Requirement
Rewrite the records below with "GUI agent" changed to "desktop agent" everywhere it occurs, leaving everything else the same.
>>
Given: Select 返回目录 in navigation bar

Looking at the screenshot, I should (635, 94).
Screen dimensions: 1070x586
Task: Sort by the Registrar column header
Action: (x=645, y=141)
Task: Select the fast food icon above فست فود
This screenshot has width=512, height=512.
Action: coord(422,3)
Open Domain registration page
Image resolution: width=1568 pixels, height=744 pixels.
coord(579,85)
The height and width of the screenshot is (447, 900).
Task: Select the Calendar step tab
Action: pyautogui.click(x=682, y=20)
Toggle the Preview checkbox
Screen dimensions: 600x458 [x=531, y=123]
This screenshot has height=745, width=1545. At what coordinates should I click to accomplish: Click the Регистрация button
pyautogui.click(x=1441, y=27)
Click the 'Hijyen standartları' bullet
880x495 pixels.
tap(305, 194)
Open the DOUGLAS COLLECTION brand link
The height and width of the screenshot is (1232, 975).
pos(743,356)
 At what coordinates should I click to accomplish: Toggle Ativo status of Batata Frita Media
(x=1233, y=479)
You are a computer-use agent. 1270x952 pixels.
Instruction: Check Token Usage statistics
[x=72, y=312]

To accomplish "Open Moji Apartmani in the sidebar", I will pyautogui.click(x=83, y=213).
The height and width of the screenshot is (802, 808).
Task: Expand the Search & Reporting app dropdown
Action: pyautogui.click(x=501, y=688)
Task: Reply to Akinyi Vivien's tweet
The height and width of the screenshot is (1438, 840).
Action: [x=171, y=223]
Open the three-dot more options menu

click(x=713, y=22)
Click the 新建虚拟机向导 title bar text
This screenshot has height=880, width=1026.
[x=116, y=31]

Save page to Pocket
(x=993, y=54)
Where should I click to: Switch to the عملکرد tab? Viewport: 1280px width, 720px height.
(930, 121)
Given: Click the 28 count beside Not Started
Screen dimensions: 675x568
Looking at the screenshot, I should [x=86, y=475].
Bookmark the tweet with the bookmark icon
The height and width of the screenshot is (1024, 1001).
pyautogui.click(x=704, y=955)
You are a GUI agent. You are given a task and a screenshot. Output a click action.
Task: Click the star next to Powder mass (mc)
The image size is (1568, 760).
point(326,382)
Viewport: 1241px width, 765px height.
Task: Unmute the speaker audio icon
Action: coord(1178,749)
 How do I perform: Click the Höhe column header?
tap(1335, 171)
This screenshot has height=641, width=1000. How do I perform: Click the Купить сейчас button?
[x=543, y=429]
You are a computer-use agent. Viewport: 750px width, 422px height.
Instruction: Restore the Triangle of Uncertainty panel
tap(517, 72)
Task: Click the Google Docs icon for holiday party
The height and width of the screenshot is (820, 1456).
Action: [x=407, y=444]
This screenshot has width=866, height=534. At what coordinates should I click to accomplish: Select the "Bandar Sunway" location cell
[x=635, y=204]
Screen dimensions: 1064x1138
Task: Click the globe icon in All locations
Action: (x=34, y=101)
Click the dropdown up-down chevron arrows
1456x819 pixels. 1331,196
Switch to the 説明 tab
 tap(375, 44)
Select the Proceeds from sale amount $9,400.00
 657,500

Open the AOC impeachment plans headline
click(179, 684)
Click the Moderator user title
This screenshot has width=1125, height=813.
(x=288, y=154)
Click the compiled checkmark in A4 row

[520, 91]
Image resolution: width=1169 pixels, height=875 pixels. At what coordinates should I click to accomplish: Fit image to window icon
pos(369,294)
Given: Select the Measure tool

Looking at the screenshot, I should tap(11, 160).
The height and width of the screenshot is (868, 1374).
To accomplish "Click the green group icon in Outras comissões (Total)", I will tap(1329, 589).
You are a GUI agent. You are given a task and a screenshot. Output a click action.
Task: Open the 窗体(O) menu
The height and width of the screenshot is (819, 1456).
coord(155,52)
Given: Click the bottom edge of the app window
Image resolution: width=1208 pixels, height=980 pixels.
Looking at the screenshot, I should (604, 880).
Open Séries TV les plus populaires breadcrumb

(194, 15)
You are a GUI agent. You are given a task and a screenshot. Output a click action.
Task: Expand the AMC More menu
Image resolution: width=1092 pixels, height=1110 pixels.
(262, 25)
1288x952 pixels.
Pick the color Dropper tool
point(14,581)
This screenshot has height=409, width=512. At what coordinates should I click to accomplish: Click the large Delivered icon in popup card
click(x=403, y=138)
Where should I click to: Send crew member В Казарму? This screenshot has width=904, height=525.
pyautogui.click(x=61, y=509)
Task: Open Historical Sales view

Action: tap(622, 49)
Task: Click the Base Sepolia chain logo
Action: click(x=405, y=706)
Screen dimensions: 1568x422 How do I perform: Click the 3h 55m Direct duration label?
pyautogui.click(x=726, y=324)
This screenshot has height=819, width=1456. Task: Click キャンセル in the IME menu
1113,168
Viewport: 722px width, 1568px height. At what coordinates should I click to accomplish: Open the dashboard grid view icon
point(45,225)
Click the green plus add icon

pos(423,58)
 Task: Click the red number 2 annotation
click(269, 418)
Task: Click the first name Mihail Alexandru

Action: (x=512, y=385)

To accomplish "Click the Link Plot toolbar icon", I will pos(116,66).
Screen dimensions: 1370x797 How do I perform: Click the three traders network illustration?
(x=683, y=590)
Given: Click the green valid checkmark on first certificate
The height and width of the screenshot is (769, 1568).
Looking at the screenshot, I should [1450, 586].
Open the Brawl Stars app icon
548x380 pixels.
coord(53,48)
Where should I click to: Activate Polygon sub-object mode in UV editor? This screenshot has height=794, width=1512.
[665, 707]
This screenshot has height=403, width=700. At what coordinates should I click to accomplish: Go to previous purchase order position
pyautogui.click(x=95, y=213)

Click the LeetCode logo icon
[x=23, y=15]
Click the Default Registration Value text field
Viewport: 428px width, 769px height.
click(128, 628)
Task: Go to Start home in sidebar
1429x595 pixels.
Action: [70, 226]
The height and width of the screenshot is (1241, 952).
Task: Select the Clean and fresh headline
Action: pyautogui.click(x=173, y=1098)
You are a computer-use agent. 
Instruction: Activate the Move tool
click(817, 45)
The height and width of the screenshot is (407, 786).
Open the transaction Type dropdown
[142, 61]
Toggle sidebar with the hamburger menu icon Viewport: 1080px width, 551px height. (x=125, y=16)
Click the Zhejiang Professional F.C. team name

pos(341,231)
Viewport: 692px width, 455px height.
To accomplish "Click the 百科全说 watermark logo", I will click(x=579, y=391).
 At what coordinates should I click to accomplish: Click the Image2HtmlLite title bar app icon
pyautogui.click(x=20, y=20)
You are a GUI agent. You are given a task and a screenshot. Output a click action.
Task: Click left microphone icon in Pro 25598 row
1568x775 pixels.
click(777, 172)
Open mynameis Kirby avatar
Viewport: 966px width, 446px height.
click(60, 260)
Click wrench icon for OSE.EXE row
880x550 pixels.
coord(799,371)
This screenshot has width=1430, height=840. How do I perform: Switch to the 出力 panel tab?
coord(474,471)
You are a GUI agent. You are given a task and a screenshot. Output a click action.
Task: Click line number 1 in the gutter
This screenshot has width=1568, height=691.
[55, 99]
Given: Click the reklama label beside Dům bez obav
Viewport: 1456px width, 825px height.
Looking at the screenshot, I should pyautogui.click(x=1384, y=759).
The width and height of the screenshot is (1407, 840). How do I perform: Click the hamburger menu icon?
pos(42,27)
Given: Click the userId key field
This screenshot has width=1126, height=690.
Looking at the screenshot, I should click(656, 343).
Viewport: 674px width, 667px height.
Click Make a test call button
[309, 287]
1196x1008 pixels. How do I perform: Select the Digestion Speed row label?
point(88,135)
<<
Complete answer
Given: Select 返回目录 in navigation bar

Looking at the screenshot, I should (635, 94).
Screen dimensions: 1070x586
Task: Sort by the Registrar column header
Action: (x=645, y=141)
Task: Select the fast food icon above فست فود
This screenshot has width=512, height=512.
Action: coord(422,3)
Open Domain registration page
Image resolution: width=1568 pixels, height=744 pixels.
coord(579,85)
The height and width of the screenshot is (447, 900).
Task: Select the Calendar step tab
Action: pyautogui.click(x=682, y=20)
Toggle the Preview checkbox
Screen dimensions: 600x458 [x=531, y=123]
This screenshot has height=745, width=1545. At what coordinates should I click to accomplish: Click the Регистрация button
pyautogui.click(x=1441, y=27)
Click the 'Hijyen standartları' bullet
880x495 pixels.
tap(305, 194)
Open the DOUGLAS COLLECTION brand link
The height and width of the screenshot is (1232, 975).
pos(743,356)
 At what coordinates should I click to accomplish: Toggle Ativo status of Batata Frita Media
(x=1233, y=479)
You are a computer-use agent. 1270x952 pixels.
Instruction: Check Token Usage statistics
[x=72, y=312]

To accomplish "Open Moji Apartmani in the sidebar", I will pyautogui.click(x=83, y=213).
The height and width of the screenshot is (802, 808).
Task: Expand the Search & Reporting app dropdown
Action: pyautogui.click(x=501, y=688)
Task: Reply to Akinyi Vivien's tweet
The height and width of the screenshot is (1438, 840).
Action: [x=171, y=223]
Open the three-dot more options menu

click(x=713, y=22)
Click the 新建虚拟机向导 title bar text
This screenshot has height=880, width=1026.
[x=116, y=31]

Save page to Pocket
(x=993, y=54)
Where should I click to: Switch to the عملکرد tab? Viewport: 1280px width, 720px height.
(930, 121)
Given: Click the 28 count beside Not Started
Screen dimensions: 675x568
Looking at the screenshot, I should [x=86, y=475].
Bookmark the tweet with the bookmark icon
The height and width of the screenshot is (1024, 1001).
pyautogui.click(x=704, y=955)
You are a desktop agent. You are given a task and a screenshot. Output a click action.
Task: Click the star next to Powder mass (mc)
The image size is (1568, 760).
point(326,382)
Viewport: 1241px width, 765px height.
Task: Unmute the speaker audio icon
Action: coord(1178,749)
 How do I perform: Click the Höhe column header?
tap(1335, 171)
This screenshot has height=641, width=1000. How do I perform: Click the Купить сейчас button?
[x=543, y=429]
You are a computer-use agent. Viewport: 750px width, 422px height.
Instruction: Restore the Triangle of Uncertainty panel
tap(517, 72)
Task: Click the Google Docs icon for holiday party
The height and width of the screenshot is (820, 1456).
Action: [x=407, y=444]
This screenshot has width=866, height=534. At what coordinates should I click to accomplish: Select the "Bandar Sunway" location cell
[x=635, y=204]
Screen dimensions: 1064x1138
Task: Click the globe icon in All locations
Action: (x=34, y=101)
Click the dropdown up-down chevron arrows
1456x819 pixels. 1331,196
Switch to the 説明 tab
 tap(375, 44)
Select the Proceeds from sale amount $9,400.00
 657,500

Open the AOC impeachment plans headline
click(179, 684)
Click the Moderator user title
This screenshot has width=1125, height=813.
(x=288, y=154)
Click the compiled checkmark in A4 row

[520, 91]
Image resolution: width=1169 pixels, height=875 pixels. At what coordinates should I click to accomplish: Fit image to window icon
pos(369,294)
Given: Select the Measure tool

Looking at the screenshot, I should tap(11, 160).
The height and width of the screenshot is (868, 1374).
To accomplish "Click the green group icon in Outras comissões (Total)", I will tap(1329, 589).
You are a desktop agent. You are given a task and a screenshot. Output a click action.
Task: Open the 窗体(O) menu
The height and width of the screenshot is (819, 1456).
coord(155,52)
Given: Click the bottom edge of the app window
Image resolution: width=1208 pixels, height=980 pixels.
Looking at the screenshot, I should (604, 880).
Open Séries TV les plus populaires breadcrumb

(194, 15)
You are a desktop agent. You are given a task and a screenshot. Output a click action.
Task: Expand the AMC More menu
Image resolution: width=1092 pixels, height=1110 pixels.
(262, 25)
1288x952 pixels.
Pick the color Dropper tool
point(14,581)
This screenshot has height=409, width=512. At what coordinates should I click to accomplish: Click the large Delivered icon in popup card
click(x=403, y=138)
Where should I click to: Send crew member В Казарму? This screenshot has width=904, height=525.
pyautogui.click(x=61, y=509)
Task: Open Historical Sales view

Action: tap(622, 49)
Task: Click the Base Sepolia chain logo
Action: click(x=405, y=706)
Screen dimensions: 1568x422 How do I perform: Click the 3h 55m Direct duration label?
pyautogui.click(x=726, y=324)
This screenshot has height=819, width=1456. Task: Click キャンセル in the IME menu
1113,168
Viewport: 722px width, 1568px height. At what coordinates should I click to accomplish: Open the dashboard grid view icon
point(45,225)
Click the green plus add icon

pos(423,58)
 Task: Click the red number 2 annotation
click(269, 418)
Task: Click the first name Mihail Alexandru

Action: (x=512, y=385)

To accomplish "Click the Link Plot toolbar icon", I will pos(116,66).
Screen dimensions: 1370x797 How do I perform: Click the three traders network illustration?
(x=683, y=590)
Given: Click the green valid checkmark on first certificate
The height and width of the screenshot is (769, 1568).
Looking at the screenshot, I should [1450, 586].
Open the Brawl Stars app icon
548x380 pixels.
coord(53,48)
Where should I click to: Activate Polygon sub-object mode in UV editor? This screenshot has height=794, width=1512.
[665, 707]
This screenshot has height=403, width=700. At what coordinates should I click to accomplish: Go to previous purchase order position
pyautogui.click(x=95, y=213)

Click the LeetCode logo icon
[x=23, y=15]
Click the Default Registration Value text field
Viewport: 428px width, 769px height.
click(128, 628)
Task: Go to Start home in sidebar
1429x595 pixels.
Action: [70, 226]
The height and width of the screenshot is (1241, 952).
Task: Select the Clean and fresh headline
Action: pyautogui.click(x=173, y=1098)
You are a computer-use agent. 
Instruction: Activate the Move tool
click(817, 45)
The height and width of the screenshot is (407, 786).
Open the transaction Type dropdown
[142, 61]
Toggle sidebar with the hamburger menu icon Viewport: 1080px width, 551px height. (x=125, y=16)
Click the Zhejiang Professional F.C. team name

pos(341,231)
Viewport: 692px width, 455px height.
To accomplish "Click the 百科全说 watermark logo", I will click(x=579, y=391).
 At what coordinates should I click to accomplish: Click the Image2HtmlLite title bar app icon
pyautogui.click(x=20, y=20)
You are a desktop agent. You are given a task and a screenshot. Output a click action.
Task: Click left microphone icon in Pro 25598 row
1568x775 pixels.
click(777, 172)
Open mynameis Kirby avatar
Viewport: 966px width, 446px height.
click(60, 260)
Click wrench icon for OSE.EXE row
880x550 pixels.
coord(799,371)
This screenshot has width=1430, height=840. How do I perform: Switch to the 出力 panel tab?
coord(474,471)
You are a desktop agent. You are given a task and a screenshot. Output a click action.
Task: Click line number 1 in the gutter
This screenshot has width=1568, height=691.
[55, 99]
Given: Click the reklama label beside Dům bez obav
Viewport: 1456px width, 825px height.
Looking at the screenshot, I should pyautogui.click(x=1384, y=759).
The width and height of the screenshot is (1407, 840). How do I perform: Click the hamburger menu icon?
pos(42,27)
Given: Click the userId key field
This screenshot has width=1126, height=690.
Looking at the screenshot, I should click(656, 343).
Viewport: 674px width, 667px height.
Click Make a test call button
[309, 287]
1196x1008 pixels. How do I perform: Select the Digestion Speed row label?
point(88,135)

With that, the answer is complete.